Tahukah Anda dengan istilah Sertifikat? Bisa jadi tak banyak yang mengetahui tentang istilah Sertifikat meskipun mungkin kita pernah memakainya. Dalam bidang keuangan, istilah ini memiliki beberapa arti. Disini kita akan membahas Sertifikat yang masih memiliki keterkaitan dengan keuangan. Pembahasan mengenai Sertifikat biasanya juga berkaitan dengan istilah lain, yaitu Obligasi, Sekuritas dan Bursa Efek.

Definisi Sertifikat

Definisi Menurut Bank Indonesia

“Tanda bukti mengenai sesuatu hal yang dapat digunakan untuk mendokumentasikan suatu fakta, seperti akta kelahiran, telah menyelesaikan atau mengikuti suatu seminar (certificate).”

Definisi Menurut

"/ser·ti·fi·kat/"

Definisi Menurut Kamus Besar Bahasa Indonesia

"Tanda atau surat keterangan (pernyataan) tertulis atau tercetak dari orang yang berwenang yang dapat digunakan sebagai bukti pemilikan atau suatu kejadian: -- tanah; -- kelahiran surat bukti kelahiran yang dikeluarkan oleh instansi yang berwenang; -- tanah surat bukti pemilikan tanah yang dikeluarkan oleh instansi yang berwenang."

Simak penjelasan tentang Sertifikat lebih lanjut berikut ini agar kamu lebih paham mengenai apa yang dimaksud Sertifikat.

Apa itu Sertifikat?

Sertifikat adalah informasi terkait dengan barang atau sesuatu yang kita punya. Sertifikat juga dapat menjadi bukti kepemilikan suatu barang. Informasi ini dijelaskan secara tertulis dan mempunyai kekuatan yang sah dan tidak bisa diganggu gugat.
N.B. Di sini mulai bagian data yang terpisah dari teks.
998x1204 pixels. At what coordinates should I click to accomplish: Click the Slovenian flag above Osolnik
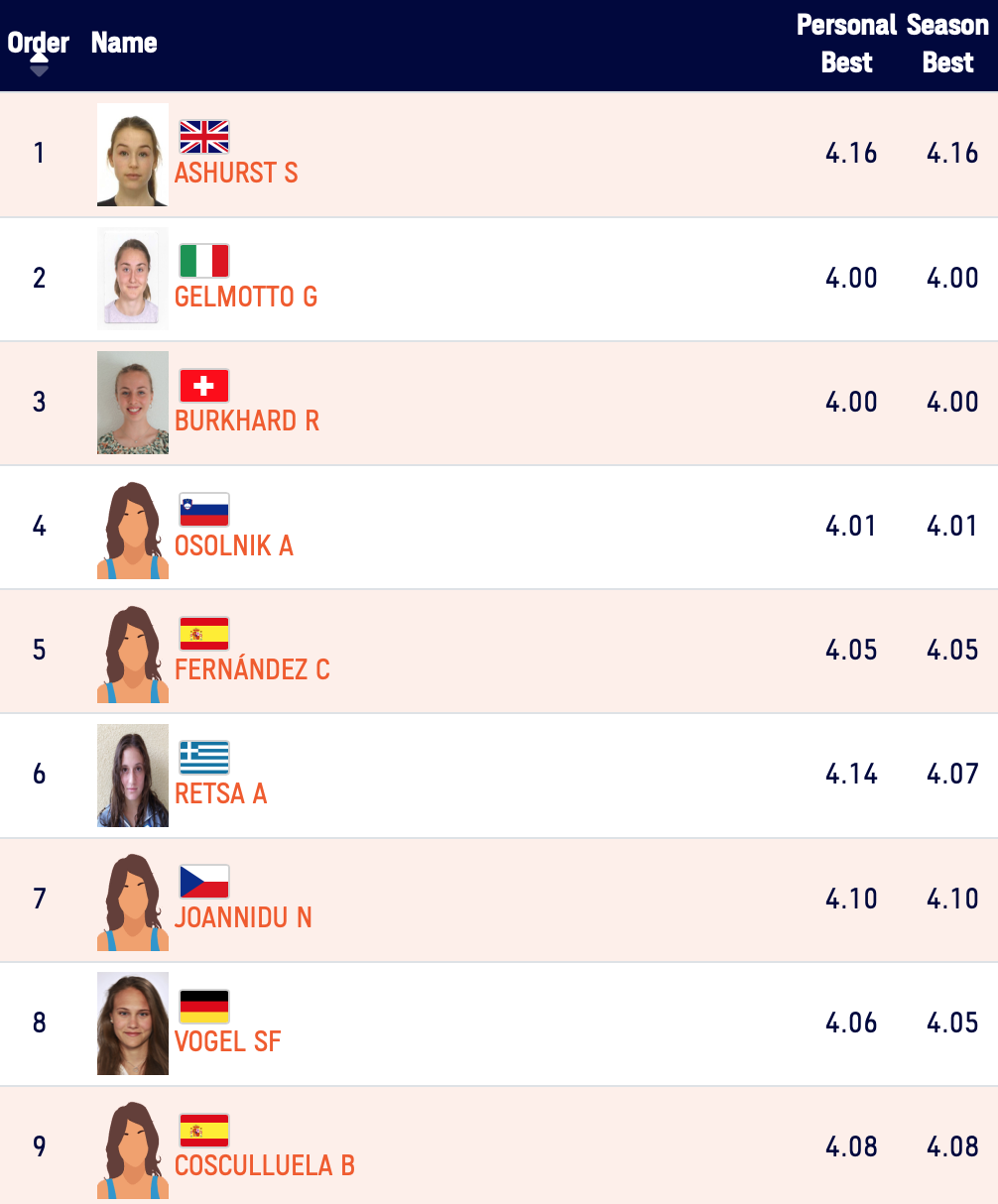(x=204, y=510)
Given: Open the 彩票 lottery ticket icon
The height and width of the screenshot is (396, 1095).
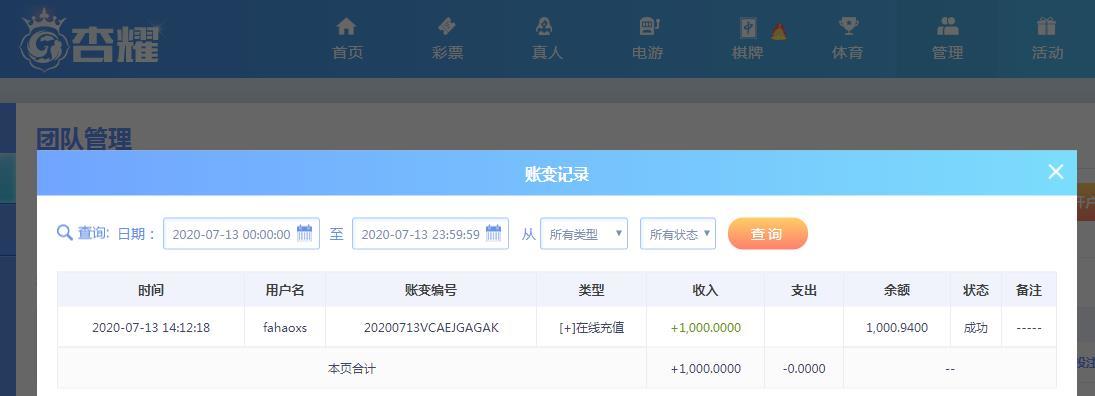Looking at the screenshot, I should (447, 27).
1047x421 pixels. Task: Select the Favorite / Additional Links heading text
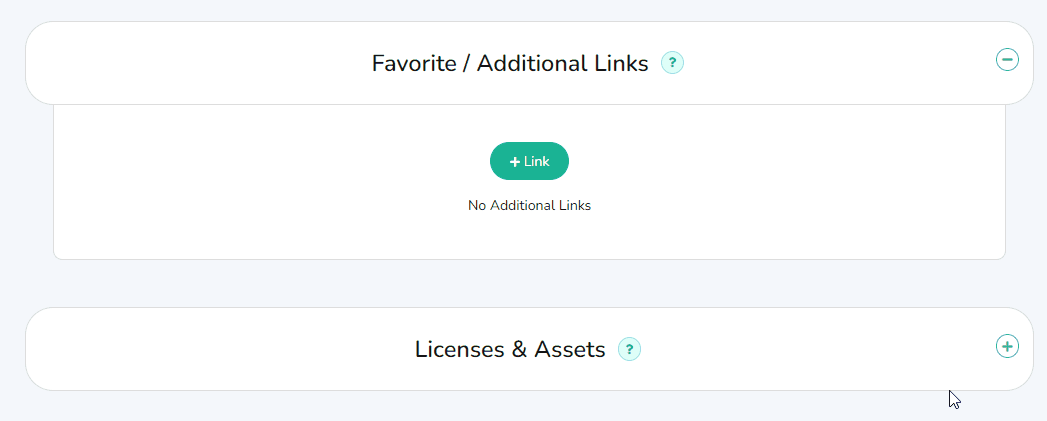510,63
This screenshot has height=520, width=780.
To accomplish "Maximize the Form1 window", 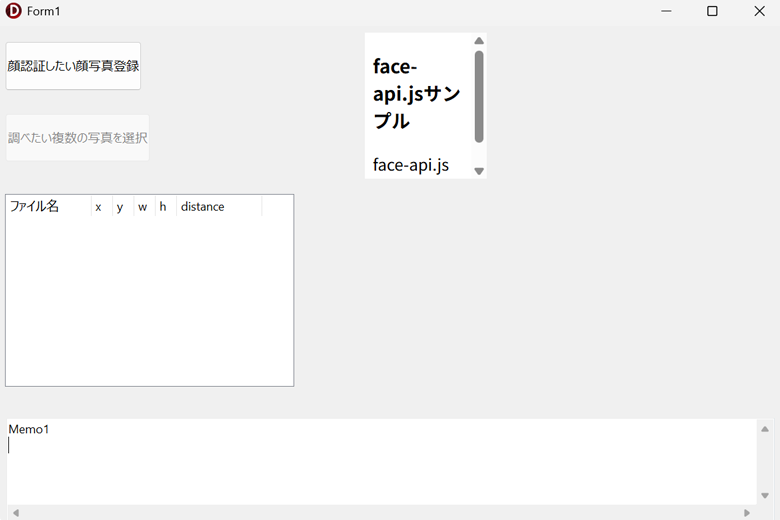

Sertifikat merupakan tanda bukti hak yang berlaku sebagai pembuktian yang kuat mengenai data fisik dan data yuridis yang termuat di dalamnya, sepanjang data fisik dan data yuridis tersebut sesuai dengan data yang ada dalam surat ukur.

Contoh Fungsi Kepemilikan Sertifikat

Sertifikat berguna untuk mengklaim bahwa kita mempunyai sesuatu secara sah. Entah itu ilmu, tanah, keluarga, sampai bangunan semuanya pasti mempunyai sertifikat. Oleh karena itu, fungsi dari sertifikat cukup banyak dan mempunyai maknanya di bidang masing-masing.

  1. Jika kamu mempunyai sertifikat tanah yang kamu punya, maka tanah tersebut tidak bisa di claim oleh orang lain. Karena kita mempunyai bukti dan informasi yang sah sesuai dengan data yang ada.
  2. Sertifikasi profesi juga dibutuhkan untuk kamu mendapatkan kerja. Gunanya sertifikasi tersebut adalah untuk mengukur kemampuan kamu dalam bekerja di bidang yang kamu tekuni. Instansi-instansi yang cakap dalam mengeluarkan sertifikat profesi biasanya ditunjuk oleh pemerintah sehingga kesahannya tidak bisa di ganggu gugat. Profesi yang membutuhkan sertifikat: dokter, guru, pilot, dll.